Case Presentation:
An 84-year-old female with a history of ET, factor V Leiden, hypertension and bilateral lower extremity venous insufficiency complicated by multiple ulcers presented to the emergency department (ED) after a fall secondary to a syncopal episode. She was ambulating in her apartment at the nursing home when she lost consciousness. In the preceding weeks, the patient had been experiencing intermittent, pleuritic chest pain, palpitations, in addition to resting and exertional shortness of breath. She denied orthopnea, paroxysmal nocturnal dyspnea, cough, hemoptysis, fever, unintentional weight loss, recent viral illness or sick contacts, tuberculosis exposure, malignancies, and autoimmune disease. Further history revealed that the patient’s pleuritic chest pain, palpitations and shortness of breath started after the patient’s hematologist switched to anagrelide from hydroxyurea because it was likely impeding the healing of her venous ulcers. The dose of anagrelide was gradually increased to 1 mg twice daily, worsening the patient’s aforementioned symptoms. Her other medications included candesartan 16 mg daily and warfarin 5 mg daily.
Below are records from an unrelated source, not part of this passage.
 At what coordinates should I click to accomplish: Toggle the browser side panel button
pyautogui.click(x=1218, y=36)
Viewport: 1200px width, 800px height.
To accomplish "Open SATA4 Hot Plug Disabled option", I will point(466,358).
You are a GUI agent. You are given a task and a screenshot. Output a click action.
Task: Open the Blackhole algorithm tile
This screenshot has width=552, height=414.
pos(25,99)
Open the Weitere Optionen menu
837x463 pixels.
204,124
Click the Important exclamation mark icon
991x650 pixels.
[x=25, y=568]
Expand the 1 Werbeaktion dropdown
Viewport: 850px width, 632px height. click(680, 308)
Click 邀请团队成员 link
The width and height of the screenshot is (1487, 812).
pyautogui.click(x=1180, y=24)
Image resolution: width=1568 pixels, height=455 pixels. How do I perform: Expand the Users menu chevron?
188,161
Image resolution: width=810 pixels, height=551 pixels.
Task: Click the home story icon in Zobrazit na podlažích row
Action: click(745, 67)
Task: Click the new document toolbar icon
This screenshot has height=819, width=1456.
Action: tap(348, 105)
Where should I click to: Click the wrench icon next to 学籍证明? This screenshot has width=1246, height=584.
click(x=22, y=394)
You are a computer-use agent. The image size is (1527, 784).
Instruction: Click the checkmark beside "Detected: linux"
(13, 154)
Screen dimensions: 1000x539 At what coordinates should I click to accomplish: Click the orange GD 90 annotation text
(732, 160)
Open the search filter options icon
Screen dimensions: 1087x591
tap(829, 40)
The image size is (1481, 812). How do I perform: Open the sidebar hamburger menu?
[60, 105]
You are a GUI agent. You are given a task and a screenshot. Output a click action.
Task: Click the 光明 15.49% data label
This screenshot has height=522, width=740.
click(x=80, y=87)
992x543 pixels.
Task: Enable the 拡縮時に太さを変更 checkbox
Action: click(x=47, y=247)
Initial vital signs consisted of blood pressure 137/81 mm Hg, heart rate 76 beats per minute, respiratory rate 18 respirations per minute, oxygen saturation of 100% on room air, and temperature 97.6° F (36.4° C). Her physical examination was only notable for 3+ bilateral lower extremity edema and multiple venous stasis ulcers, with evidence of JVD and crackles. Laboratory findings included white blood cell count 34.01 x 10³/mcL, hemoglobin 9 g/dL, platelet count 916 10³/mcL, potassium 5.4 mmol/L, troponin 0.039 ng/mL, and NT-pro B-type natriuretic peptide 982 pg/mL. Her admission chest radiograph was unremarkable. However, electrocardiogram (ECG) showed new-onset atrial fibrillation with rapid ventricular response (Figure 1A) which resolved with administration of 500 mL of intravenous normal saline. A bedside echocardiogram showed a large pericardial effusion. The patient was admitted to the cardiac care unit for further care. TTE confirmed the large pericardial effusion and revealed tamponade physiology including abnormal respirophasic variation, free wall inversion and early diastolic right ventricular collapse (Figure 1B-C).
The patient remained hemodynamically stable without any clinical signs of cardiac tamponade. Her oxygen requirement consistently ranged from 2 L nasal cannula to being in room air throughout her hospitalization. Malignancy, tuberculosis and autoimmune workup was negative. As a result, in the absence of common causes, the patient’s pericardial effusion was attributed to anagrelide and the medication was therefore stopped after consulting hematology. Given the high risk of tamponade, pericardiocentesis was offered and later attempted, but proved to be challenging due to increased pericardial clotting and anatomical variance with high risk for RV puncture. Right heart catheterization ruled out constrictive and restrictive patterns, and showed elevated left and right pressures. She continued to have mild, intermittent shortness of breath as well as pleuritic chest pain, both of which were symptomatically managed with nebulized ipratropium bromide/albuterol, supplemental oxygen and pain control as needed. Repeat TTE showed a mildly improved, but persistent pericardial effusion, without tamponade physiology. Given the likelihood of re-accumulation, a pericardial window was offered, but after multiple multidisciplinary discussions concerning her goals of care and previous attempt, the patient declined and decided to be discharged back to her nursing home.